1989年埃杰(Akey)等证实核质素先结合于PC“转运器”的外层，再经中央部分移入。

1991年米考德(Mickaud)等证明多聚(Lys)－BSA与核质素竞争PC中同一限制性成分，多聚(Lys)－BSA抑制［¹²⁵I］小牛胸腺组蛋白H1输入，H1又抑制［¹²⁵I］核质素输入。1991年李(Lee)等用配位体印迹法证实部分纯化的PC蛋白p67特异性识别组蛋白H2B位核顺序和SV40 T抗原位核顺序。故PC含信号受体成分。抗Asp-Asp-Asp-G1u-Asp人工肽抗体能结合于PC，并阻止亲核蛋白输入HeLa细胞核，说明受体含类似顺序。用此抗体分离到69kd受体蛋白。
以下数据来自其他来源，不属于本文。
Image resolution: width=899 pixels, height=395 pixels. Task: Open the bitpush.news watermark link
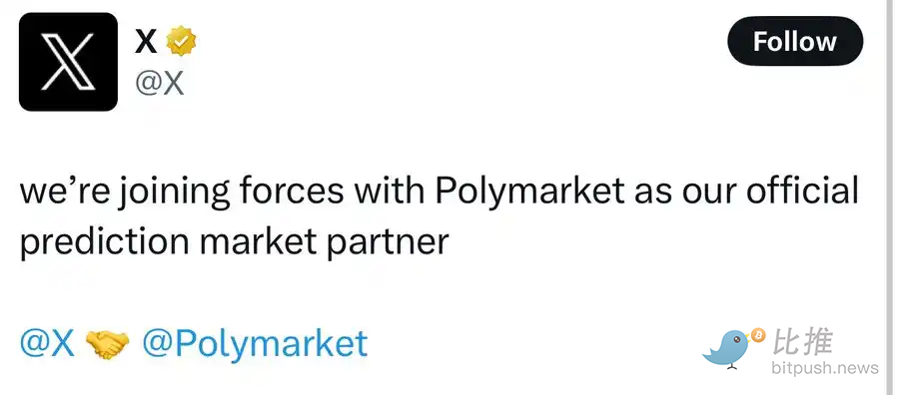(x=825, y=367)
1989年斯尔伍尔(Silver)报道了另两种受体蛋白(270kd，59kd)。信号与受体结合不需要ATP。

核输入的另一决定因素是ATP。1990年纽美叶(Newmeyer)等发现缺少ATP信号肽－金不能通过核孔，停留在结合阶段。

1991年贝里澳斯(Berrios)等证明雄果蝇PC含ATP酶的多肽是肌球蛋白重链样分子，其特异性抗体与肌肉肌球蛋白起交叉反应，但编码基因不同。故认为肌球蛋白分子的头部组成了PC的8个亚基，尾部聚成中央通道壁。

输入时ATP由头部ATP酶水解。

大量证据证明核孔蛋白介导了转移步骤，特异性抗体或麦胚凝集素与其糖基结合，蛋白便不能通过核孔，停留于结合阶段。1989年本纳温特(Benavente)等报道单克隆抗体PI1几乎完全抑制昆虫、爪蟾、哺乳类的核输入。1988年纽美叶等证明去除核孔蛋白，核孔形态正常但转移功能受损，1990年芬莱(Finlay)等提出结合阶段也受损。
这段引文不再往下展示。